▶ _Exercise_
Only a number is wanted here, namely how many lines of the data contain the string "computer".
------------------------------
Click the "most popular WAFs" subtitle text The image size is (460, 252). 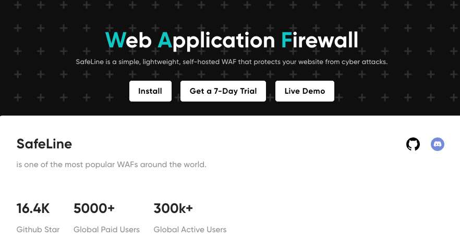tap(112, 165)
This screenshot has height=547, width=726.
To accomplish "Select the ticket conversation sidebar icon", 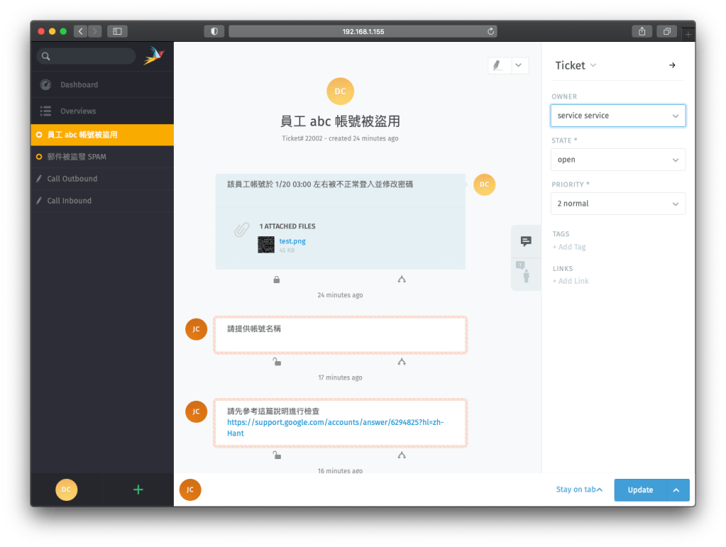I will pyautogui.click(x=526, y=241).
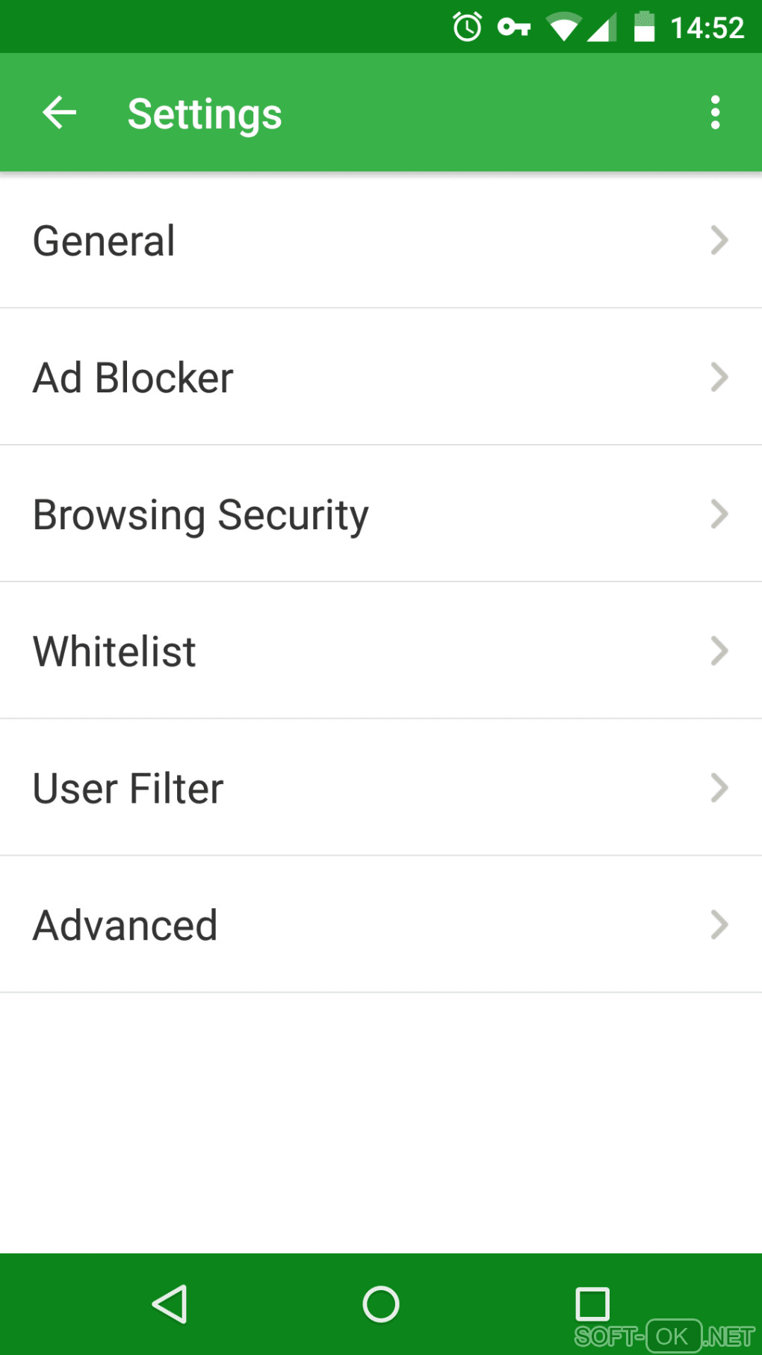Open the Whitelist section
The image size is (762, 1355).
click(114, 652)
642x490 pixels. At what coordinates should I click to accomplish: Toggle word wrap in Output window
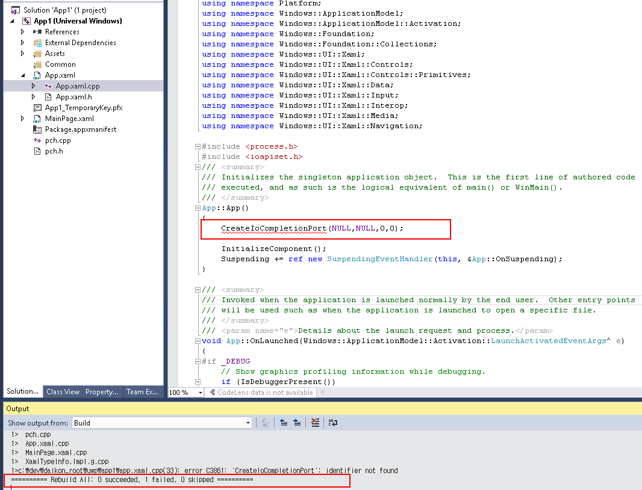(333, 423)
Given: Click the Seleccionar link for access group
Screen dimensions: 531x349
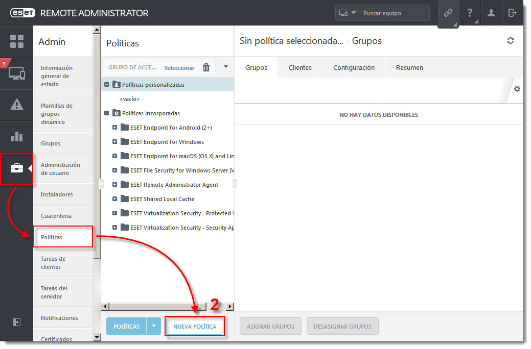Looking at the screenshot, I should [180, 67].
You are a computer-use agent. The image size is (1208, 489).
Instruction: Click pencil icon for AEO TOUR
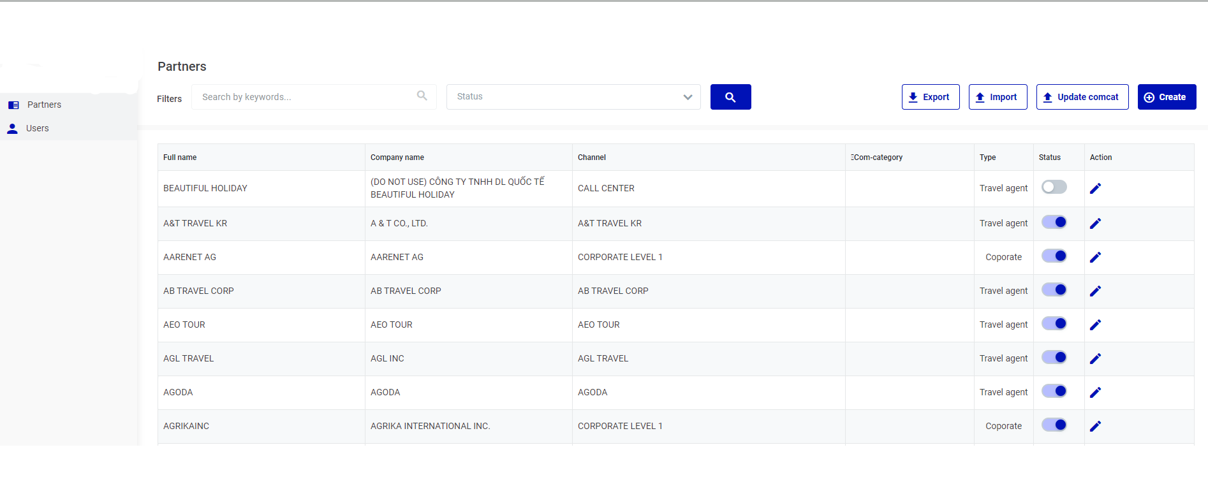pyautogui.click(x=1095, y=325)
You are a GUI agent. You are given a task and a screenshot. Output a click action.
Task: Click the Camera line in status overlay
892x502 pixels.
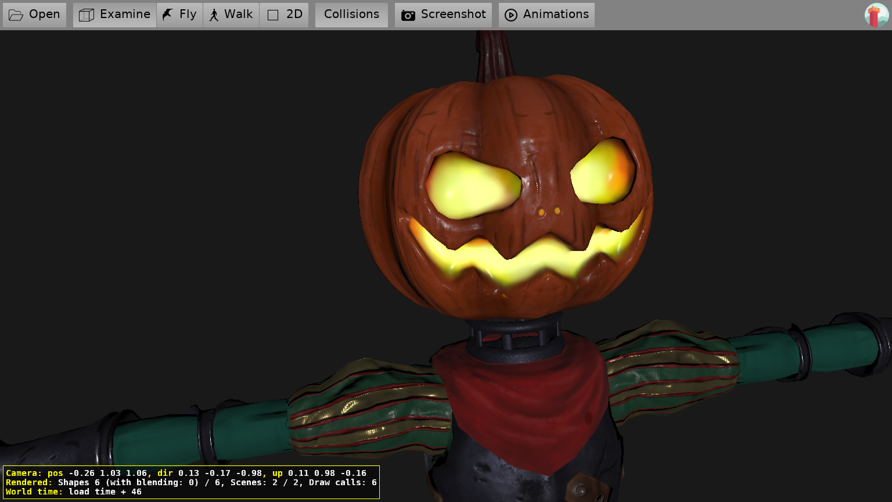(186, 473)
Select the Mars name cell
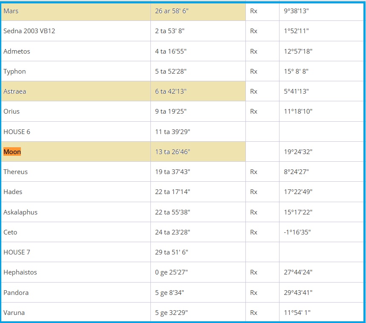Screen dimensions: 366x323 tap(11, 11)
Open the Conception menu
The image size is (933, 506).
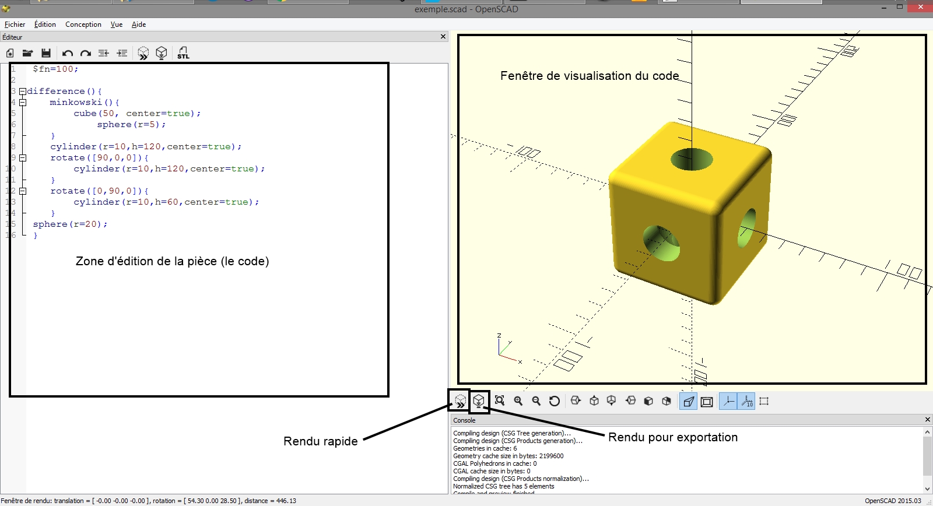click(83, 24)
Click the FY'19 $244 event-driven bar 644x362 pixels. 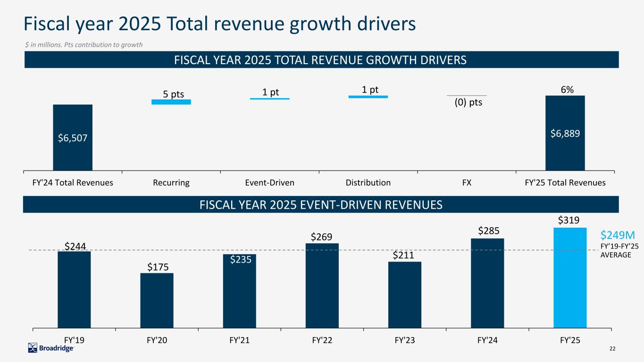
------------------------------
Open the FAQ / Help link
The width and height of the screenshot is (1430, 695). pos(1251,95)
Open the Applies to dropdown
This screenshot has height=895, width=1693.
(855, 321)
------------------------------
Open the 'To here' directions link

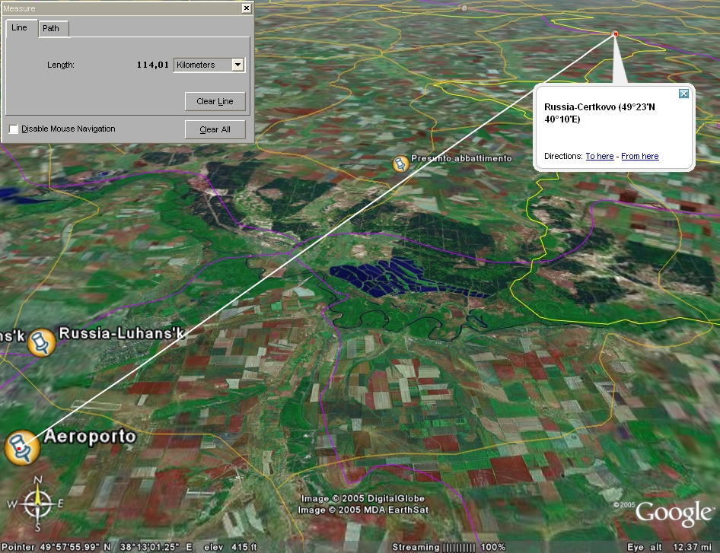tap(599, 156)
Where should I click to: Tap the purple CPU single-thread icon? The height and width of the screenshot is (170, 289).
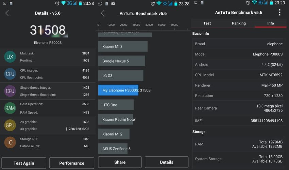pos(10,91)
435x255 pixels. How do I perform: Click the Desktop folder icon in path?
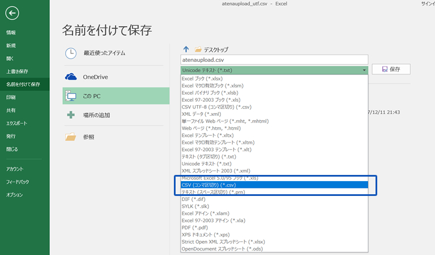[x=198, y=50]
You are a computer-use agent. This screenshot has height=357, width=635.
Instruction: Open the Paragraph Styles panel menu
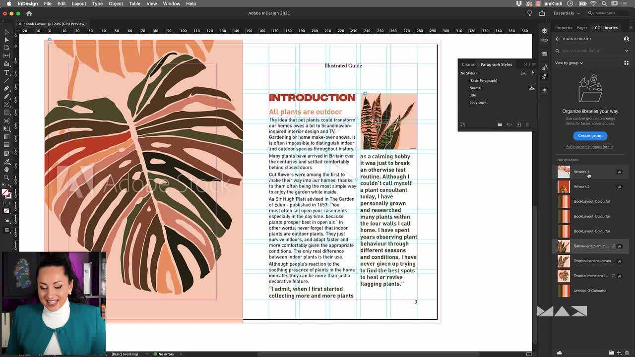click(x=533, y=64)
------------------------------
▶ _Written solution_
2